Work to complete: Copy out exactly the lines from the one containing "Given: Click the" through the end of the records, and no pictures.

[Collected data]
- Opening Delimiter -

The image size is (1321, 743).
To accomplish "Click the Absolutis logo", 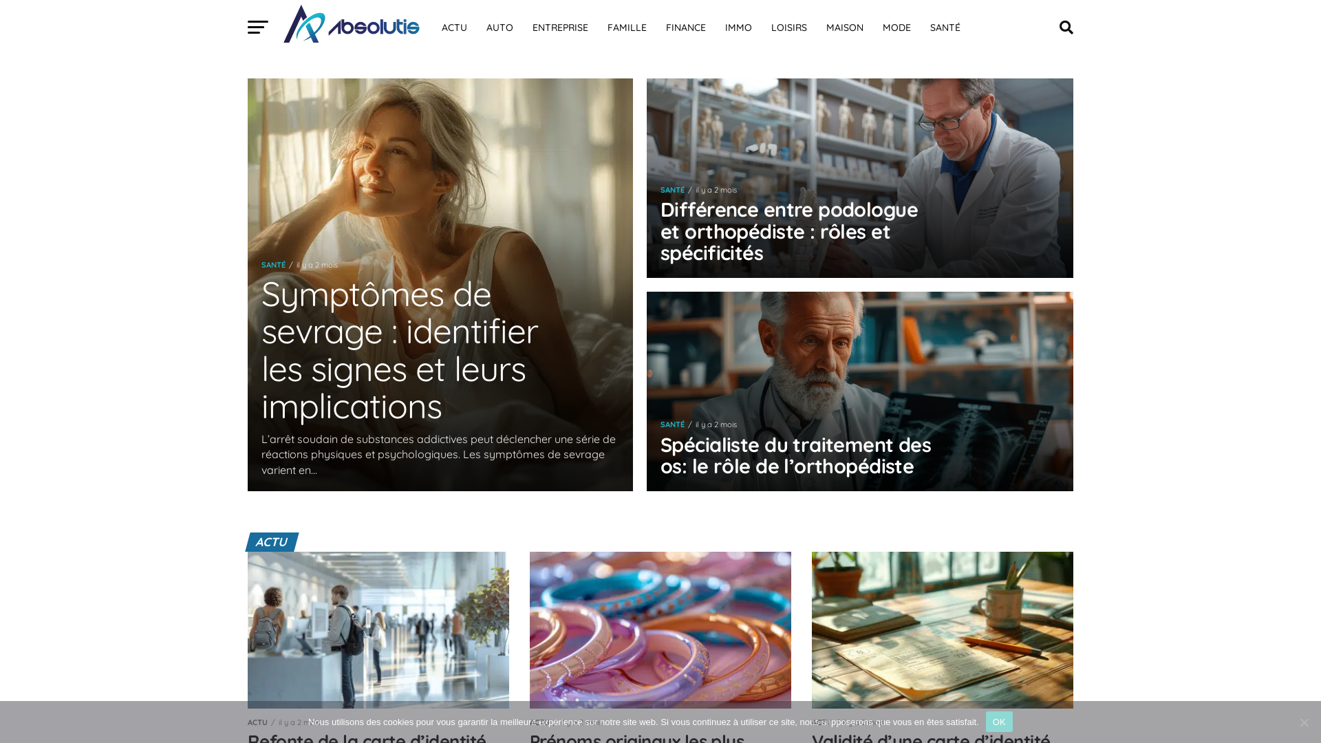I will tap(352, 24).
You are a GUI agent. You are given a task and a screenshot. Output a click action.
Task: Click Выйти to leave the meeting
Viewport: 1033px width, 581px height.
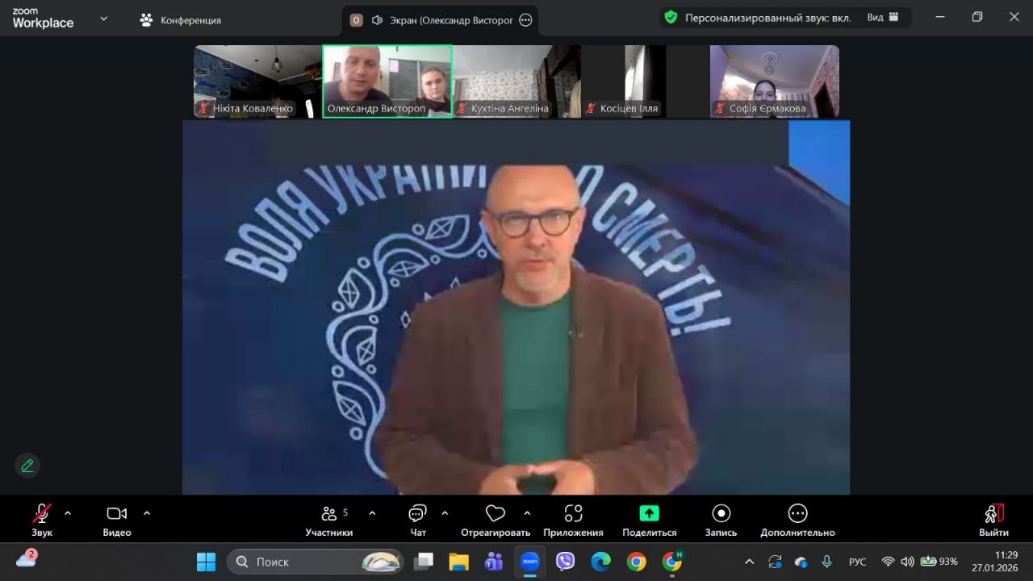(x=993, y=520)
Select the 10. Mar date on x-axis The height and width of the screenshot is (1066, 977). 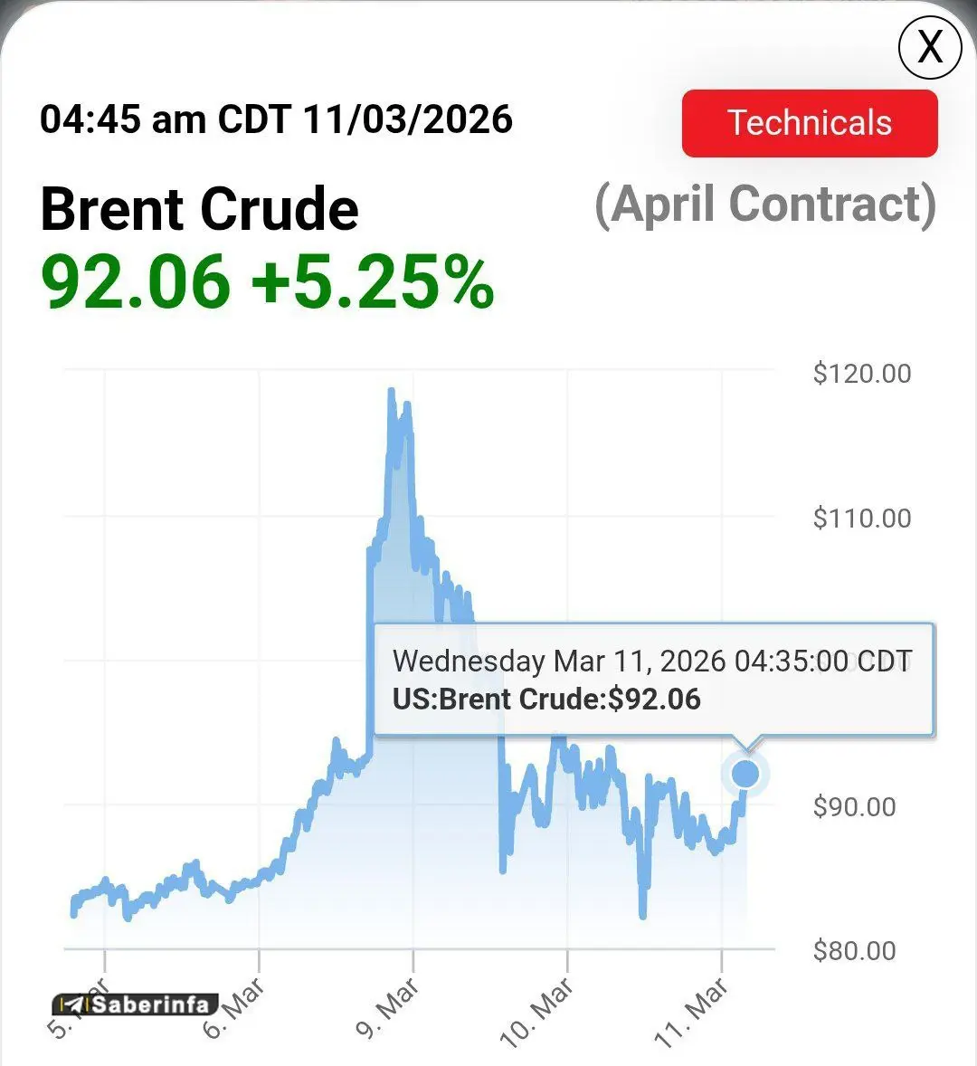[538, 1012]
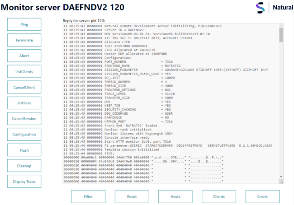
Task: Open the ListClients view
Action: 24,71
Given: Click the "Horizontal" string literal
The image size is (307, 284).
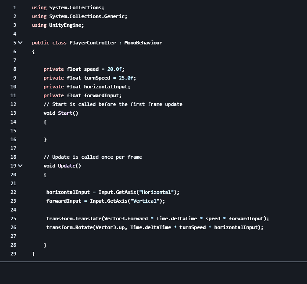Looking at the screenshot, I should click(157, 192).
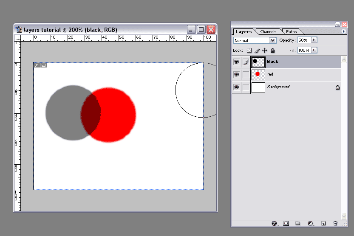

- Closing Delimiter -

Solution to this exercise:
Given: Click the "Horizontal" string literal
The image size is (307, 284).
Looking at the screenshot, I should click(157, 192).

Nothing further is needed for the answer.